As the Hong Kong Ministerial meeting of the World Trade Organization (WTO) gets closer, the rhetoric ratchets up. Some argue that if the US and EU (European Union) do not make concessions on agricultural subsidies they will have to pay the penalty of an increased number of trade issues being submitted to the disputes body like Brazil’s recent cotton case against the US.

Considerable pressure is being put on the European Union to make further concessions on agricultural support while others argue that the US has not offered enough and that the real impact on US subsidies are much less than is being suggested. The bottom line of most of those supporting a successful round of negotiations at Hong Kong is the argument that if the rich farmers of the global North are not willing to give up their subsidies, the rural poor in the global South will suffer.

While that argument is the conventional wisdom in trade circles, it runs counter to a recent study we have done in our office. Using Ethiopia as a case study we found that the “pro-poor” policies of the current round of trade negotiations (the Doha Development Agenda) has the potential to increase the number of impoverished people in Ethiopia, particularly among the Oromo, the people traditionally occupying most of the agricultural lands of Ethiopia.

Ethiopia produces 19.5 million tonnes (metric tons) of agricultural products on 10.8 million hectares. Over 97 percent of this production is consumed in Ethiopia and the country imports an additional 400 thousand tonnes of agricultural products over what it exports. In 2002, the daily per capita calorie consumption was 1,857 calories and 50 percent of the population experienced undernutrition.

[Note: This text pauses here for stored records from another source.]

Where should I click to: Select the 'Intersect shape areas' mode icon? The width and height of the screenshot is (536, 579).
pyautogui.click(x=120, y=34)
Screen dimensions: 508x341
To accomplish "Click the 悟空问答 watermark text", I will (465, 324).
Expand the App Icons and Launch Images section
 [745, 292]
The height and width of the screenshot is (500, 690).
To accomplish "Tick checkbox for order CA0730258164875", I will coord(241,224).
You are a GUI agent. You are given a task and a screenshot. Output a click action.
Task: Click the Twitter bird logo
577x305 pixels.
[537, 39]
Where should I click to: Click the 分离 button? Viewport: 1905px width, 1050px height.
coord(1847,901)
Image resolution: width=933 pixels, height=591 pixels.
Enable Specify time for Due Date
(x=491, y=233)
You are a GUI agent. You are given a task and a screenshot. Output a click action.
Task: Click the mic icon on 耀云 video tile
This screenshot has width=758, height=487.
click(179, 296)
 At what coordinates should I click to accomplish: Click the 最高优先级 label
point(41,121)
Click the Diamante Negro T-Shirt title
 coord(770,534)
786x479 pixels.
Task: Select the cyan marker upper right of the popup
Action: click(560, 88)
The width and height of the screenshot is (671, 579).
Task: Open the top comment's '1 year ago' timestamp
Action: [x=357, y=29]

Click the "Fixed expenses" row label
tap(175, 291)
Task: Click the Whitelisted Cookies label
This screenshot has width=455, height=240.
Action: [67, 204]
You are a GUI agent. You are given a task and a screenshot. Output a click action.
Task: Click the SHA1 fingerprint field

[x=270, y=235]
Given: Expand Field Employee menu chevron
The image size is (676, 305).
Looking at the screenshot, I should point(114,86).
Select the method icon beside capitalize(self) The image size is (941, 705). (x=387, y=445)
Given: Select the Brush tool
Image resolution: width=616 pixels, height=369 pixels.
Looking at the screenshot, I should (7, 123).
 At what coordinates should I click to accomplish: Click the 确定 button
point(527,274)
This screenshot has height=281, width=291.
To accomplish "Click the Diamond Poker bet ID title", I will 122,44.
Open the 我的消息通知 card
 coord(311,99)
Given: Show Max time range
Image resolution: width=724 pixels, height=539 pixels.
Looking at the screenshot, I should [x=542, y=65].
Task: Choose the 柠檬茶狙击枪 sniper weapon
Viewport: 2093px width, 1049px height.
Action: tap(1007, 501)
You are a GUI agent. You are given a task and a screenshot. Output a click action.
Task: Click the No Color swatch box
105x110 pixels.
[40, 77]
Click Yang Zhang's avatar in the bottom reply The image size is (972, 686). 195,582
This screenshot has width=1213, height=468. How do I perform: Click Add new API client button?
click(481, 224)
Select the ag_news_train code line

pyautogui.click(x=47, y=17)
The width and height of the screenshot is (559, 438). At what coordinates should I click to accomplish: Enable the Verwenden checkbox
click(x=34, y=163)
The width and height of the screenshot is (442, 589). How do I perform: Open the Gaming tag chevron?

For Ethiopia to be able to benefit from increased agricultural trade, some small peasant landholdings would have to be consolidated into larger plots capable of producing crops for export. This could result in the displacement of 2.5 million farmers. In the absence of significant humanitarian intervention this process could result in the displacement of a significant number of people and a decrease in per capita calorie consumption due to exportable crops being grown on land that at present is being used to produce food for domestic consumption. The very people who are supposed to be the beneficiaries of trade liberalization may end up being worse off than before.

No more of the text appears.